Tout licenciement, pour motif personnel ou pour motif économique (sur cette distinction, voir ci-après), doit être motivé et justifié par une cause réelle et sérieuse. à défaut, l’employeur peut être condamné à verser des dommages et intérêts au salarié licencié. Par ailleurs, certaines situations et certains motifs interdisent absolument le licenciement : s’il est tout de même prononcé par l’employeur, il pourra alors être annulé par le juge.

Quels que soient l’ancienneté du salarié, l’effectif de l’entreprise et le motif invoqué (personnel ou économique), le licenciement doit ainsi reposer sur une cause réelle et sérieuse (art. L. 1232-1 et L. 1233-2).

La loi ne donne pas de définition de la cause réelle et sérieuse. Ce sont donc les conseils de prud’hommes qui en apprécient l’existence en cas de litige, au vu des éléments fournis par les parties et au besoin par des mesures d’instruction. La loi précise cependant que « si un doute subsiste, il profite au salarié » (art. L. 1235-1 et L. 1235-9).

La cause est réelle si elle se fonde sur des faits précis, matériellement vérifiables. Elle doit encore être exacte, c’est-à-dire que le licenciement ne doit pas avoir pour origine un autre motif (avouable ou non). Elle doit également être sérieuse, c’est-à-dire être suffisante pour justifier un licenciement. Dans tous les cas, les motifs s’apprécient au moment du licenciement ; ils ne peuvent reposer sur des faits ou éléments postérieurs à la décision de licencier.

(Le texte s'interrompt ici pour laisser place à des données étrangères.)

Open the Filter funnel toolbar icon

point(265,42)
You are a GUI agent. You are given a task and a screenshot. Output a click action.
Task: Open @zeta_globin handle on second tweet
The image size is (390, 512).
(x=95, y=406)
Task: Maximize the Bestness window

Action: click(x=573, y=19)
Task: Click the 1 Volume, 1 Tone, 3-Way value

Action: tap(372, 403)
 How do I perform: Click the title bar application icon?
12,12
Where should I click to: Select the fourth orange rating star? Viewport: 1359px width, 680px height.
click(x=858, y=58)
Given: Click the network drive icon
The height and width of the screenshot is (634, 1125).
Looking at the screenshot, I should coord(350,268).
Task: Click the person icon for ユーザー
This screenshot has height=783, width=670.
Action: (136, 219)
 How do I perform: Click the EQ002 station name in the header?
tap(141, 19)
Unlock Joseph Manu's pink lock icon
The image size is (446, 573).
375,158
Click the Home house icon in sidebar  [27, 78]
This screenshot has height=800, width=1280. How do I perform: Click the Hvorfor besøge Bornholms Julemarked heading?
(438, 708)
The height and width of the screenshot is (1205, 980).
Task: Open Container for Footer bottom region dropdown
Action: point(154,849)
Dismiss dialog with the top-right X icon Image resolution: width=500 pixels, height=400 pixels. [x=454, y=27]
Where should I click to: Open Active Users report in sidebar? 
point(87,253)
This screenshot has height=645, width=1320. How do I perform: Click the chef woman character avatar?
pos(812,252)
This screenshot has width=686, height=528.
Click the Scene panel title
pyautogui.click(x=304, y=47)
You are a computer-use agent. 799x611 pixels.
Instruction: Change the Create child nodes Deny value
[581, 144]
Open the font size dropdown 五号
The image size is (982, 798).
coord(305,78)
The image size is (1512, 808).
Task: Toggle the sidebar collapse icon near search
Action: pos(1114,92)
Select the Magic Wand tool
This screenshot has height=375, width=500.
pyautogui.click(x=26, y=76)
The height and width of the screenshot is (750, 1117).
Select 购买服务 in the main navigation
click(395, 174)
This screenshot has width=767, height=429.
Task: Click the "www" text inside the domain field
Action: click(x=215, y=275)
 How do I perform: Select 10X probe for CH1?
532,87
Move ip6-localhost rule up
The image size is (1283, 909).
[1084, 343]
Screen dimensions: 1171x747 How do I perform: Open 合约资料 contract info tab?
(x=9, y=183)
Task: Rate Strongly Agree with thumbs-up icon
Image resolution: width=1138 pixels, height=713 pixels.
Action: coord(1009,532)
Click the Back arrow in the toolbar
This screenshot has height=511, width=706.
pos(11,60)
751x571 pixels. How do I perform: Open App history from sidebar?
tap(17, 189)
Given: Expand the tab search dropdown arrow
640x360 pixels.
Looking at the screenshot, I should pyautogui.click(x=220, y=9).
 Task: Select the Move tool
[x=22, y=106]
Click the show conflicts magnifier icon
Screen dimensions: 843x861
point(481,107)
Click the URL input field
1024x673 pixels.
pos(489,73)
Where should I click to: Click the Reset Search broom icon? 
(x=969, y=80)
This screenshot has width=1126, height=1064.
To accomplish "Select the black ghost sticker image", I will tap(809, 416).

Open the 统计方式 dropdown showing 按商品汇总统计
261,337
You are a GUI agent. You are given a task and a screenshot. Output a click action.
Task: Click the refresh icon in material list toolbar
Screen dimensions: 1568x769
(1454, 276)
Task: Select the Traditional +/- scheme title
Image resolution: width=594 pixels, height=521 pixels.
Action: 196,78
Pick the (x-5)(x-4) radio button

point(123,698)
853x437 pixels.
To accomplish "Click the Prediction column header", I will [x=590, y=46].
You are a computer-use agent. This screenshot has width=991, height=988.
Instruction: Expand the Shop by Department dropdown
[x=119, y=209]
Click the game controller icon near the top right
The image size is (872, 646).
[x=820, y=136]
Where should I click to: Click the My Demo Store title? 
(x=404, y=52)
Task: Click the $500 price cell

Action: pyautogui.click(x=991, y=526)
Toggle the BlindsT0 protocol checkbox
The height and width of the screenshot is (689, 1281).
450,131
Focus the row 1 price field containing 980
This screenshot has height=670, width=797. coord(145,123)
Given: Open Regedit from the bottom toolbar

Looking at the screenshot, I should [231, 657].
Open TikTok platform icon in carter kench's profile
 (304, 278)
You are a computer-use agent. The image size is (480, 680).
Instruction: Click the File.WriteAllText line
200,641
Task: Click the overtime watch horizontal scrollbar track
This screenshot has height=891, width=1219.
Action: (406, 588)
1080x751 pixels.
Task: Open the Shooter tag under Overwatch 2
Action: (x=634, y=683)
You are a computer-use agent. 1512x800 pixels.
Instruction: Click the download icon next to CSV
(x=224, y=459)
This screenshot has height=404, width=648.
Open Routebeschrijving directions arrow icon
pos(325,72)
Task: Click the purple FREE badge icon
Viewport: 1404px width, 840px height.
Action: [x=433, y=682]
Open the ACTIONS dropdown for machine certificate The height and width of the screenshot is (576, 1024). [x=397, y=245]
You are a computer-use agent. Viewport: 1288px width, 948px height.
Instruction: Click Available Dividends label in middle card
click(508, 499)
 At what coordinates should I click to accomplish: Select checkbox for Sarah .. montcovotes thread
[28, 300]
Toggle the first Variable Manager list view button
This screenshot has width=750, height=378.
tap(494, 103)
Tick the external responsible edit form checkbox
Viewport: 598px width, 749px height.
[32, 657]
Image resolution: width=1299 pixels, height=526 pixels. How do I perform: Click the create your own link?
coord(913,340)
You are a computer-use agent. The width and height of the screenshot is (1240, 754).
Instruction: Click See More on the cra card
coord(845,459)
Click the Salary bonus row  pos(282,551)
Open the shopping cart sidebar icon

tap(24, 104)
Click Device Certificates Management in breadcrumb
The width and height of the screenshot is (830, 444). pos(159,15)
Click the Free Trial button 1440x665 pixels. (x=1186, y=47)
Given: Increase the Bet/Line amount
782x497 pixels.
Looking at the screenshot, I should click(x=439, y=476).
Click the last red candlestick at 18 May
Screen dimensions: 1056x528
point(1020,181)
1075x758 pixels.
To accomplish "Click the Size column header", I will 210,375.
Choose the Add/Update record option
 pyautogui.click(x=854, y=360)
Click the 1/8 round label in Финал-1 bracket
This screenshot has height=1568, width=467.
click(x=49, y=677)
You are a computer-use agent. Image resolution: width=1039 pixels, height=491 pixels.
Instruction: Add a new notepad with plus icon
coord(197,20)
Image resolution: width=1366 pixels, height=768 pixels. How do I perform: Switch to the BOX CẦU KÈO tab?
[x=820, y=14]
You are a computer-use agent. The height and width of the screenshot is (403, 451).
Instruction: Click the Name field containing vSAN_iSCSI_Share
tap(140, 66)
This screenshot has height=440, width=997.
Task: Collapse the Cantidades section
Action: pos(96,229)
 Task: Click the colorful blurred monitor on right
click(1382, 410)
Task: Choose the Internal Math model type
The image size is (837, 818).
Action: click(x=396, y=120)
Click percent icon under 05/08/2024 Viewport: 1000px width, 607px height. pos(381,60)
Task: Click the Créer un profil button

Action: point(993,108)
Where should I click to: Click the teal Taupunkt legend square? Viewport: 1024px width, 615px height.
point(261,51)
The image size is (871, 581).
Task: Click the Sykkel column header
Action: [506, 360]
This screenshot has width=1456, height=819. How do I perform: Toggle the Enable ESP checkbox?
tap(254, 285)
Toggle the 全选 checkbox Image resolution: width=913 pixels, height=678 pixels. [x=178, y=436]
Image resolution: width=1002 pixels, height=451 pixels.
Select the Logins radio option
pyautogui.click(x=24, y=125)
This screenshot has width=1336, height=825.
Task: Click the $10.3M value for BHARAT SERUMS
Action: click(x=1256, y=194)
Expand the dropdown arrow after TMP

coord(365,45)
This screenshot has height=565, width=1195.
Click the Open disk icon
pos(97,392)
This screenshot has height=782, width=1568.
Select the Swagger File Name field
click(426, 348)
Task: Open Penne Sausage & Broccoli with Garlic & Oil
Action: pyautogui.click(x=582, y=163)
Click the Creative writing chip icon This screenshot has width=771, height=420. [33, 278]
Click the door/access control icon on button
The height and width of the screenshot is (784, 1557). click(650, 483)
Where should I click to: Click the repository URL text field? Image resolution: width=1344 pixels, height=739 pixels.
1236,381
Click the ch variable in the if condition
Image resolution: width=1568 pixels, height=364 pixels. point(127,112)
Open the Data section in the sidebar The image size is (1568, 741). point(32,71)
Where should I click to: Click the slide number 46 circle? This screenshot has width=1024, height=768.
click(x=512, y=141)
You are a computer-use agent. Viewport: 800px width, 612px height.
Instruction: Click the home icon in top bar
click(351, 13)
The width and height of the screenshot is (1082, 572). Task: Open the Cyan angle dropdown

Seuls les motifs qui figurent dans la lettre de notification du licenciement, éventuellement précisée (voir ci-après), sont ceux qui, en cas de litige, seront examinés par le juge pour apprécier la justification du licenciement. Ainsi, s’il apparaît que ce sont d’autres motifs ou faits qui ont fondé la décision de l’employeur, le licenciement sera considéré comme dépourvu de cause réelle et sérieuse (dans le langage courant, on parlera souvent de licenciement « injustifié » ou « abusif »). Par ailleurs, la précision des motifs invoqués dans cette lettre par l’employeur est importante. Si l’employeur se contente d’énoncer qu’il licencie le salarié pour motif économique, ou pour faute, sans plus de précision, le juge estimera également qu’il n’y a pas de cause réelle.